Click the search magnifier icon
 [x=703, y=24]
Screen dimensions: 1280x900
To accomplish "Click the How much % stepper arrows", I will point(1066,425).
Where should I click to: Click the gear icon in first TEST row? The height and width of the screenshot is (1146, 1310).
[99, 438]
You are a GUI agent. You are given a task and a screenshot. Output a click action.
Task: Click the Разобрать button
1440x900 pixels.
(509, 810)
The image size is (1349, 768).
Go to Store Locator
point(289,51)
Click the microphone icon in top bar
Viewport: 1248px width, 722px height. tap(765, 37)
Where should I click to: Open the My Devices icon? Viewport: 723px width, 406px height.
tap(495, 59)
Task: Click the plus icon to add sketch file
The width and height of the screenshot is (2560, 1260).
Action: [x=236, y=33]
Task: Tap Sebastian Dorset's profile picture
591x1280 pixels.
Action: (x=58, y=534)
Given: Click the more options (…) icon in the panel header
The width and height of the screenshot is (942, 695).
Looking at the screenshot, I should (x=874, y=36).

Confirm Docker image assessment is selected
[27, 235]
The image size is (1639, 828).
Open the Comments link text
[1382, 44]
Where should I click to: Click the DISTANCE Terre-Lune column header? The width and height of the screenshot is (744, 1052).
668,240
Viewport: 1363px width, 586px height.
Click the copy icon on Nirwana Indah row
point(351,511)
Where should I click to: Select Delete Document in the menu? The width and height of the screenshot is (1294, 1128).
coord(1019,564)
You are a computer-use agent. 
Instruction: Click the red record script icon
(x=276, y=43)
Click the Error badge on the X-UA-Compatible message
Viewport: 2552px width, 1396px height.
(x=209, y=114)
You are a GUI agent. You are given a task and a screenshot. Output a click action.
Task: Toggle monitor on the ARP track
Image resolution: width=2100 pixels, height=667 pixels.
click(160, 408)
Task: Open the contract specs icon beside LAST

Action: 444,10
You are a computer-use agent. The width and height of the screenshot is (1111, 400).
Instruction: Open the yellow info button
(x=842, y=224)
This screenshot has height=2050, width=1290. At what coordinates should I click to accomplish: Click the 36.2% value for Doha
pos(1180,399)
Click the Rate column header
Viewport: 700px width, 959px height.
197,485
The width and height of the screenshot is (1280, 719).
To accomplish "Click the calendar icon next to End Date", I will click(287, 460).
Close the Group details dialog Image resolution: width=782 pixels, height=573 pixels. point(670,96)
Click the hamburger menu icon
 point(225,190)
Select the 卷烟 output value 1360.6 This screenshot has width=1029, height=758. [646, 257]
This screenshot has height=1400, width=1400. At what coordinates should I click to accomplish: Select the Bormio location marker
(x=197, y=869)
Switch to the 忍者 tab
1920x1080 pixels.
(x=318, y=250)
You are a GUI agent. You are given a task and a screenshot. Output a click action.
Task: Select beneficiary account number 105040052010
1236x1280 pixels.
※ ※ ※
The request: Please reproduce, word for word, everything in the material above from the line containing "Click the hamburger menu icon" down through the last line.

Solution:
Click the hamburger menu icon
 point(225,190)
Select the 卷烟 output value 1360.6 This screenshot has width=1029, height=758. [646, 257]
This screenshot has height=1400, width=1400. At what coordinates should I click to accomplish: Select the Bormio location marker
(x=197, y=869)
Switch to the 忍者 tab
1920x1080 pixels.
(x=318, y=250)
You are a GUI agent. You are given a task and a screenshot. Output a click action.
Task: Select beneficiary account number 105040052010
1236x1280 pixels.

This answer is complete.